What’s that, you say? No quadrupedie? Where’s the muscular endurance work? Of course I still see a need for endurance marathons and training to failure because after all, this isn’t a competitive sport – I’m not trying to be the best athlete I can and win gold, I’m trying to grow as a person and push myself and if that means sacrificing performance then that’s fine, because performance is not everything. So once or twice per month if I’m away from home or just feel like something different then I’ll work through a long quadrupedie block, pushup ladder, lunge marathon, traverse to failure or something similar. It still has a place to me but its priority has just shifted for me at this time in my training, where I feel my weaknesses lie in other areas.

Training and teaching are two completely different things and it’s been proven time and time again that sometimes the ‘best’ practitioners can make the worst teachers in any practice, and Parkour is no exception. Teaching is another skill that has to be learned and improved constantly so I’ve really been enjoying that challenge too.

Finding ways to pass on the values and techniques of Parkour to a huge variety of students with different learning styles is challenging and forces you to understand everything on a much deeper level rather than just having a superficial familiarity with things. I also feel incredibly lucky to travel to other countries and teach but it comes with a huge responsibility since what you do out there can drastically change a Parkour community and the way they train forever. The result though is an incredibly rewarding experience when you see a student shine and do something they never imagined was possible for them.

Here in London, Parkour Generations is going from strength to strength and with our ADAPT course becoming increasingly popular, we’ve been busy delivering the teaching qualification to different parts of the UK. From next month, we take the show on the road with the first of many international trips to deliver the qualification in Brazil and ensure that, globally, continues to be taught and spread safely around the world, preserving the core values whilst encouraging groups to maintain their individuality and unique approach.

ADAPT itself was meticulously built from scratch by the founders of the discipline who realised that they had a duty to ensure that Parkour, Freerunning, Art Du Deplacement – whatever you wish to call it – has a standard of coaching and that a new student has the option to choose a coach who is recognised by the founders of the discipline to be competent.
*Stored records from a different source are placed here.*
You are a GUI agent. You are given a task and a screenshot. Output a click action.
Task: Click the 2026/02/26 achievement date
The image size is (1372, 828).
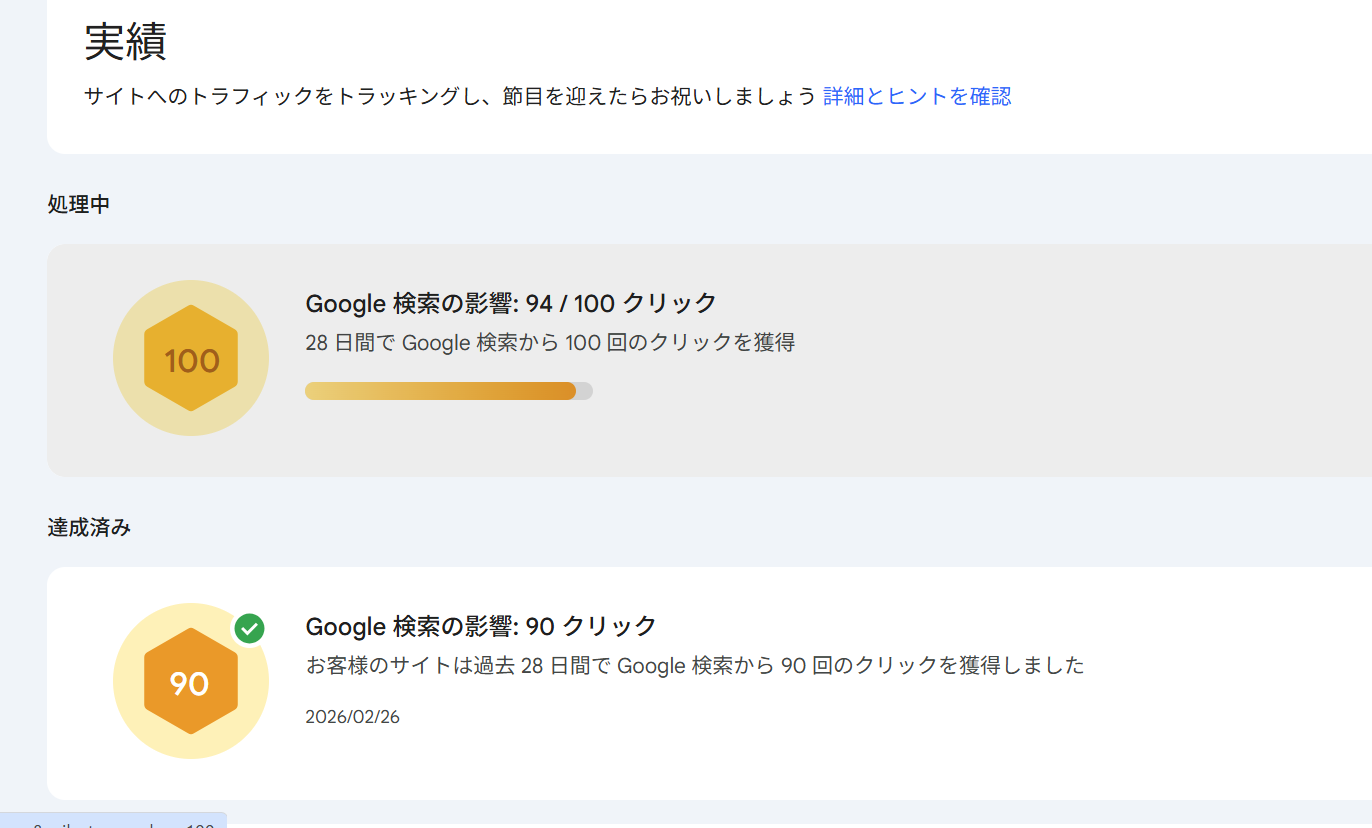coord(352,717)
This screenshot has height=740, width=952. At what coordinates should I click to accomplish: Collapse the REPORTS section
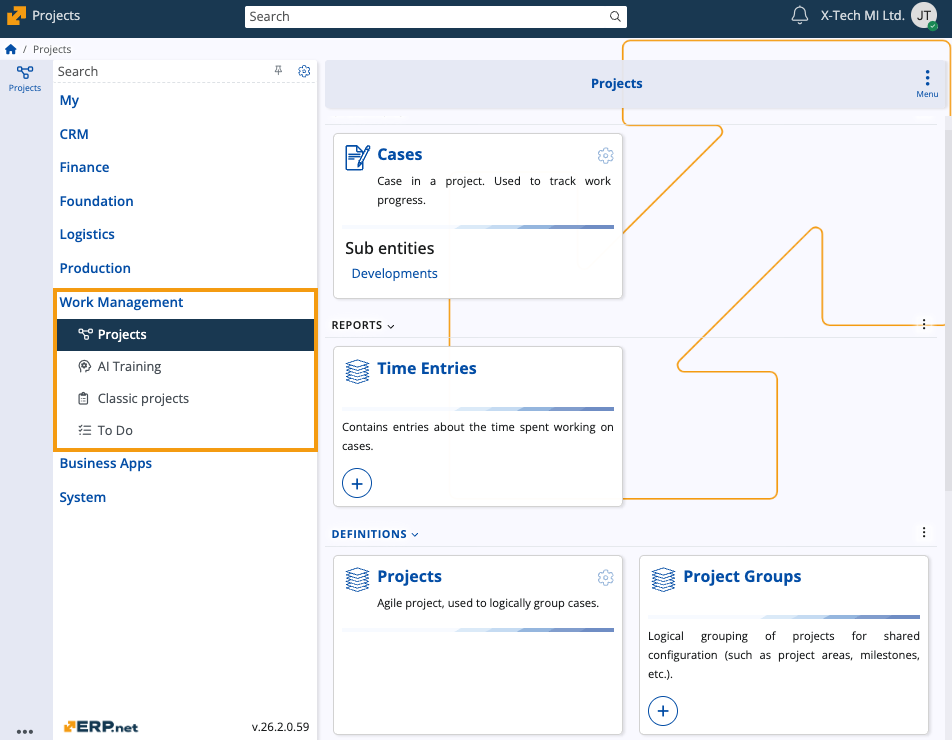(x=363, y=326)
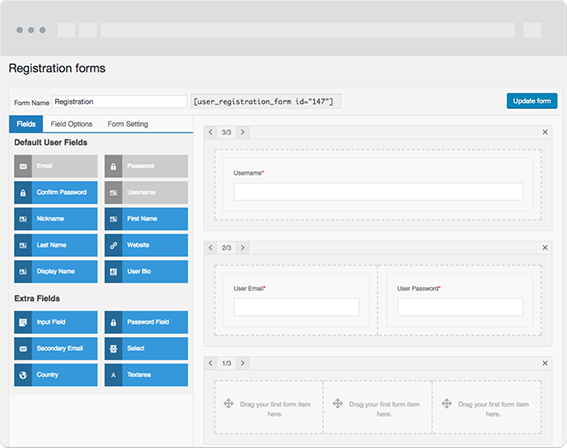Image resolution: width=567 pixels, height=448 pixels.
Task: Click the Country globe icon
Action: [23, 375]
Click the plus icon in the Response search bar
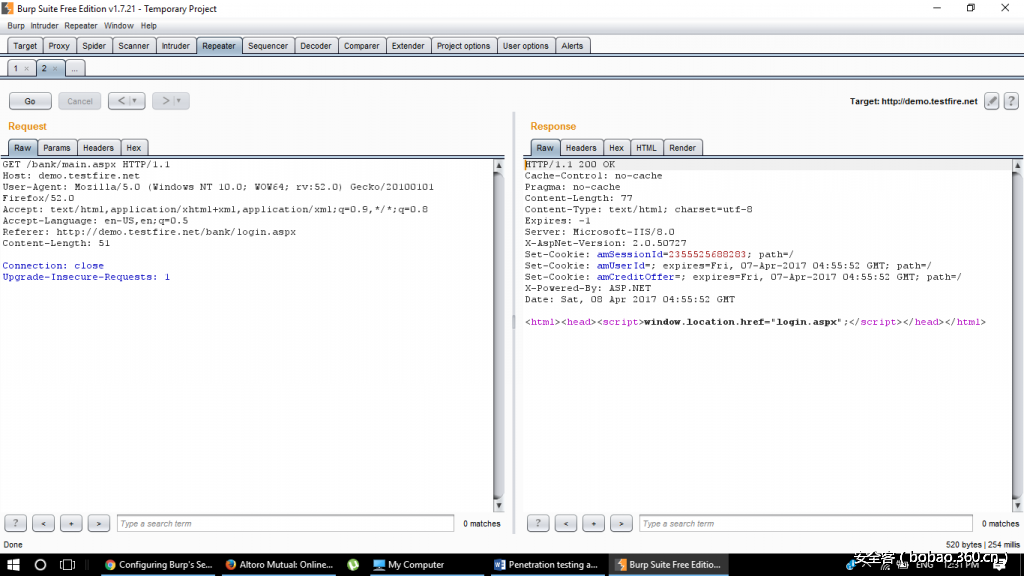 (x=593, y=523)
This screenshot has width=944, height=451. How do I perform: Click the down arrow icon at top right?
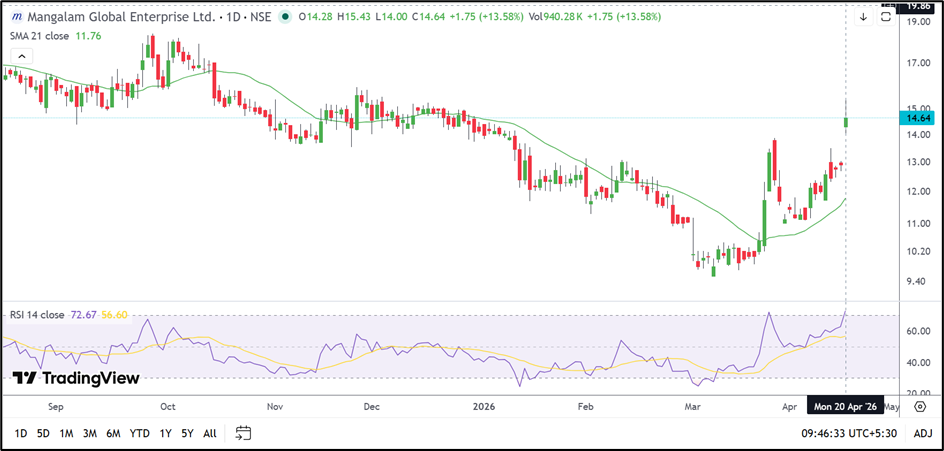[x=863, y=17]
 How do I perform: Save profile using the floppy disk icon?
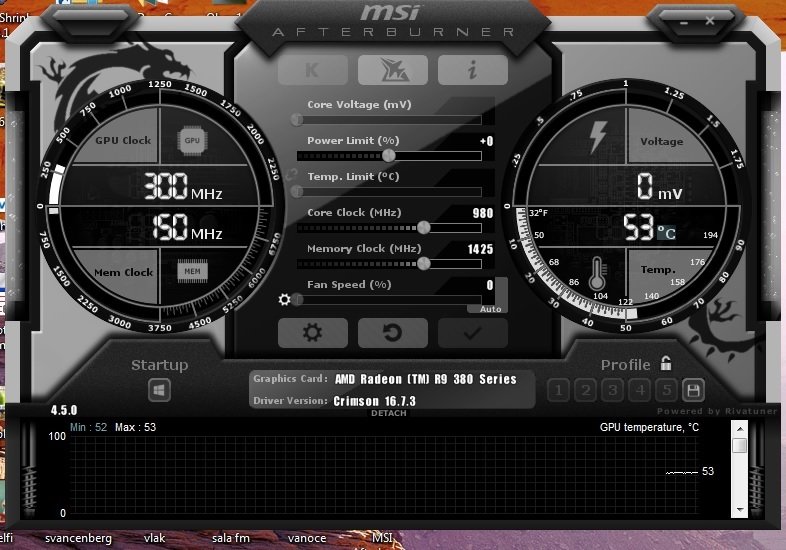coord(692,391)
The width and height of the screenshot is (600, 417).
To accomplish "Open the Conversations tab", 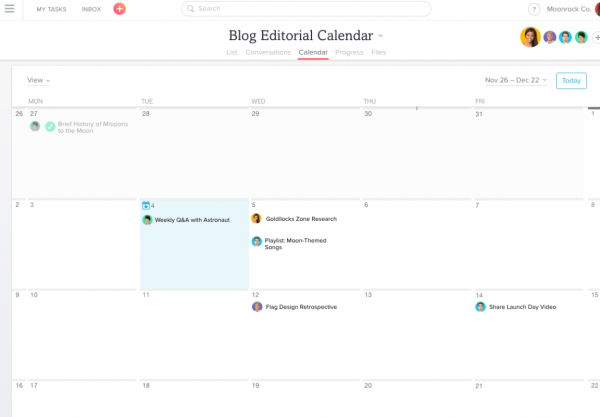I will point(268,52).
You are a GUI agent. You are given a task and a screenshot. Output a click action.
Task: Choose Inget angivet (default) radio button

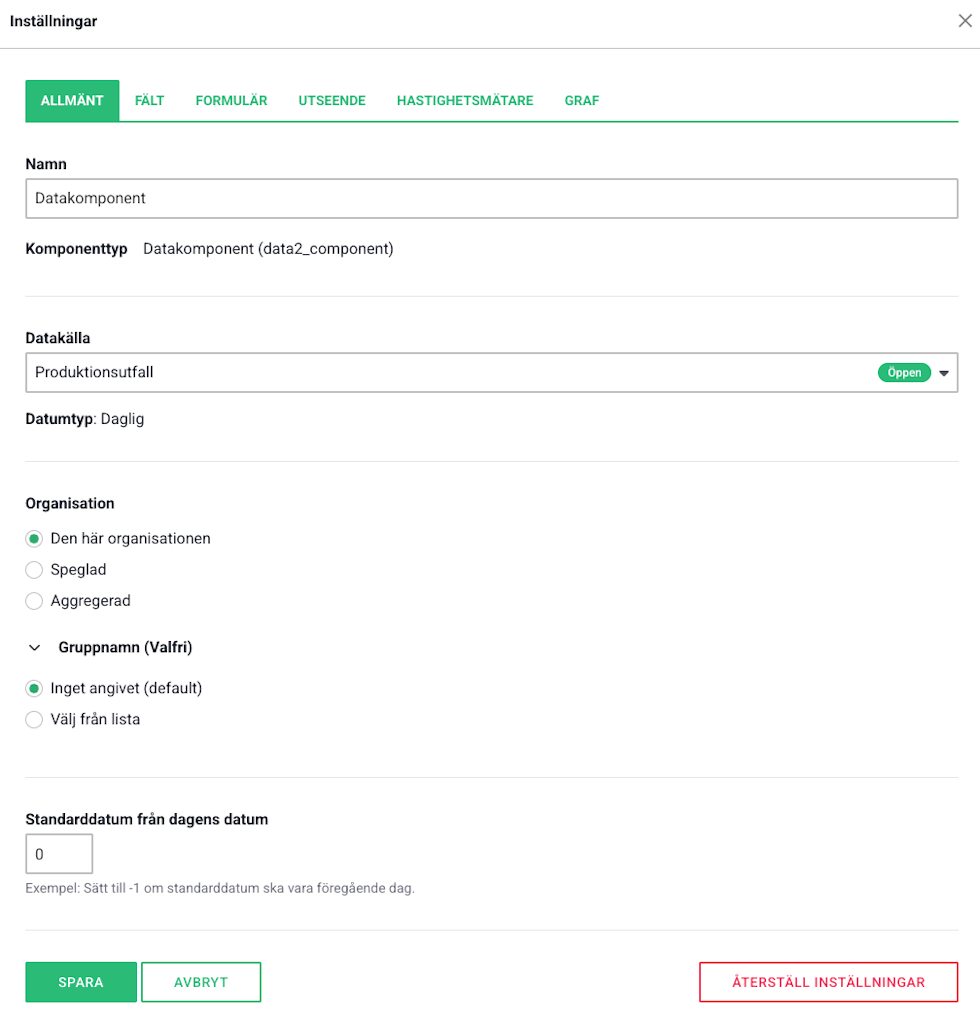34,689
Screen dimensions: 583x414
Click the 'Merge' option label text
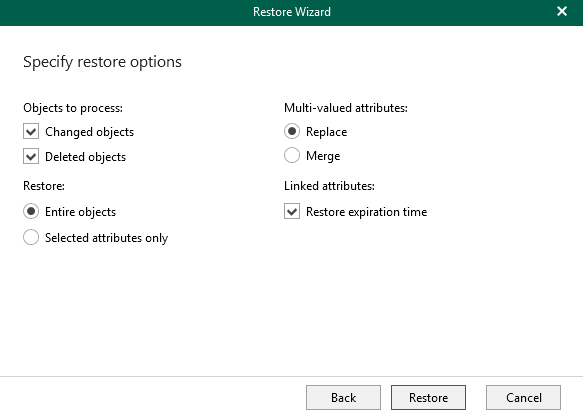tap(323, 156)
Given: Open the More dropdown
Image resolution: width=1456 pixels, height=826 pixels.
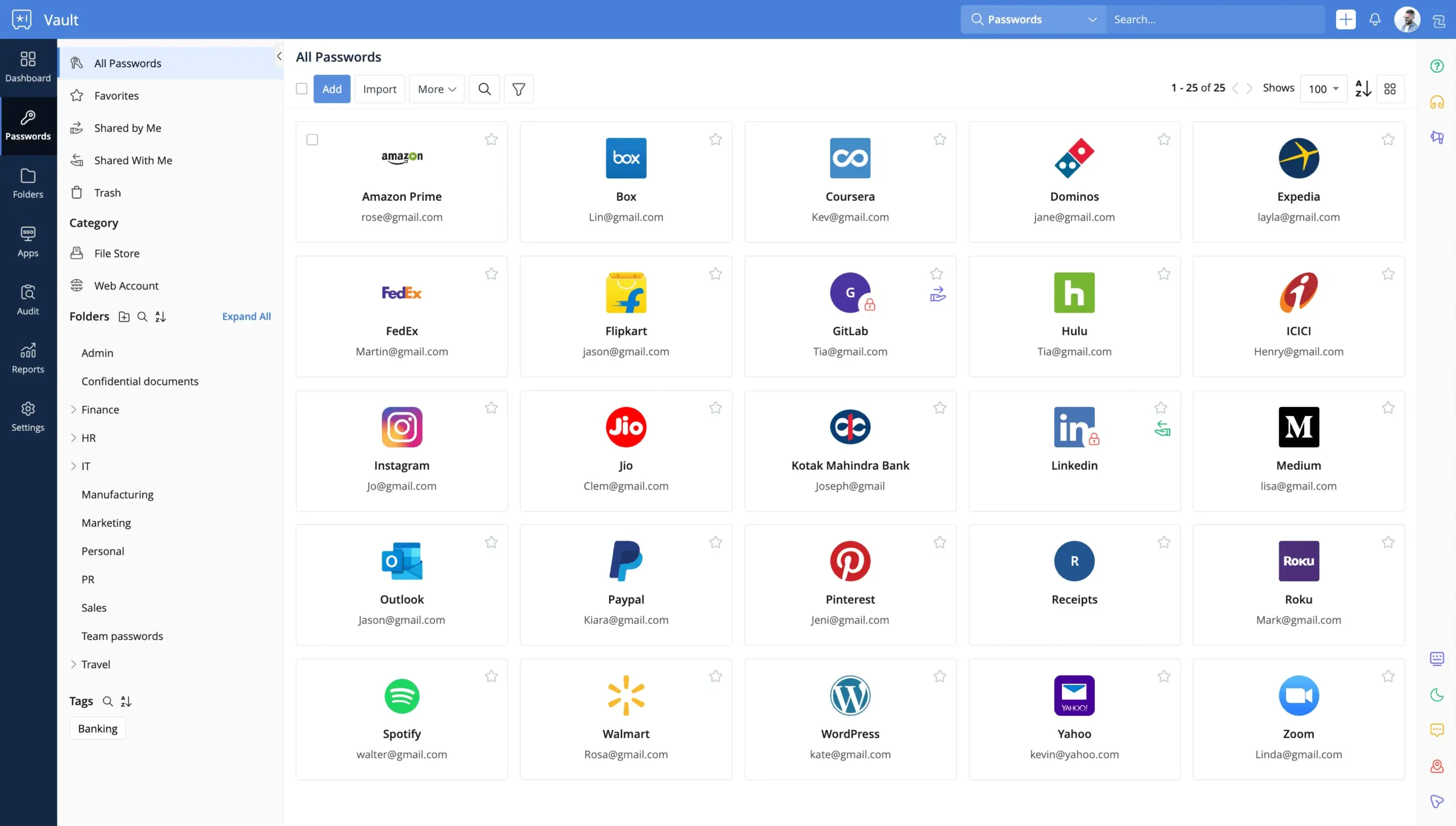Looking at the screenshot, I should coord(436,89).
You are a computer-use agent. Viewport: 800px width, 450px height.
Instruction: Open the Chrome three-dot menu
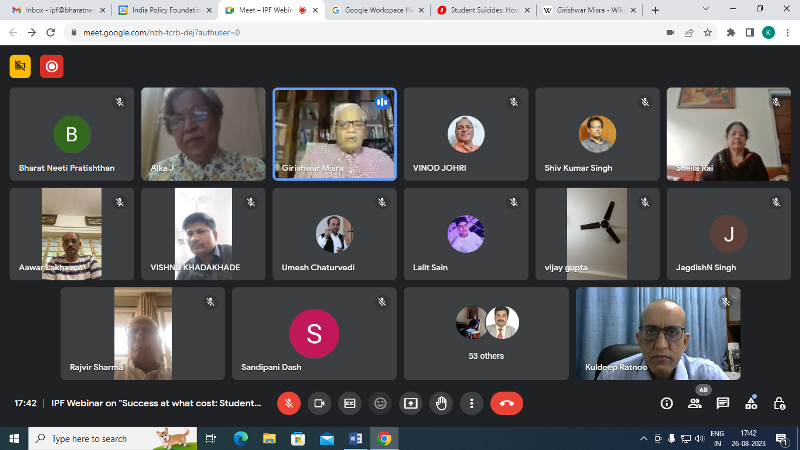(787, 32)
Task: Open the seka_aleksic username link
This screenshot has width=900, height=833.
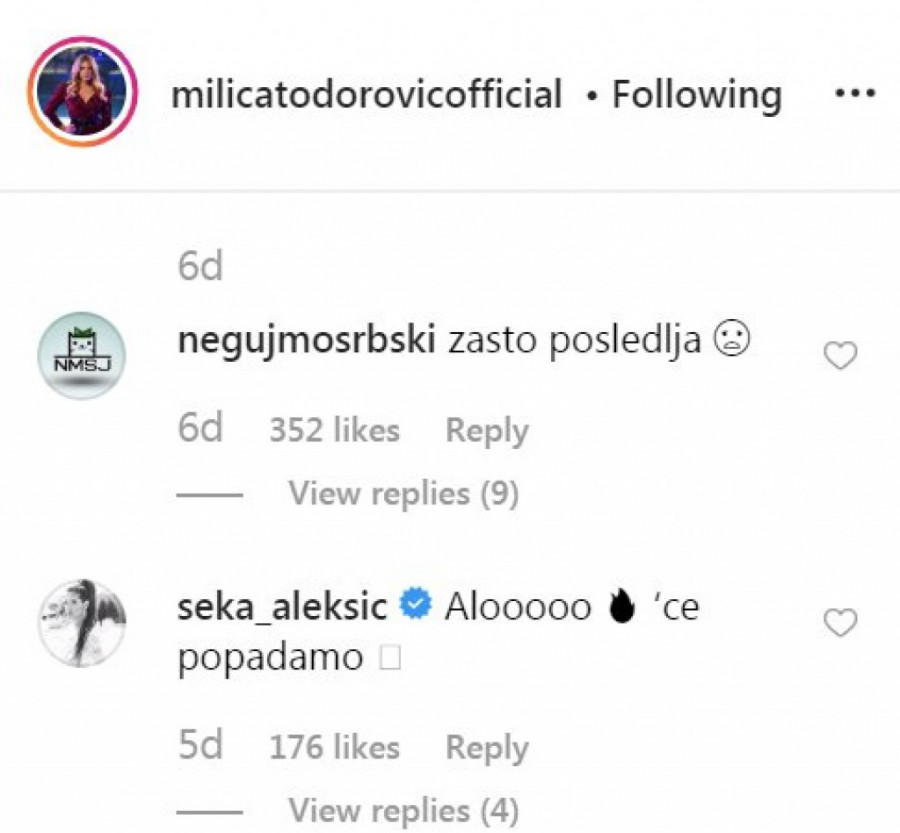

A good coach must deliver safe and accurate information to their students and set a good example, they must live the discipline, not just know it.

To summarise, teaching and training are both going well and I love my life and all its challenges. Typing this, I’m thirty-seven thousand feet in the air travelling at five-hundred and fifty miles per hour, half way between Toronto and London (and able to tell you that thanks to the handy computer built in to the headrest in front).

After spending the last week in Ohio running a seminar with the Yamakasi and a bunch of our guys, there’s one thing I can’t get out of my head and that’s the increasing size of this huge international family of practitioners all working together to improve ourselves, each other and push the boundaries of what was previously believed possible.

We start together, we finish together.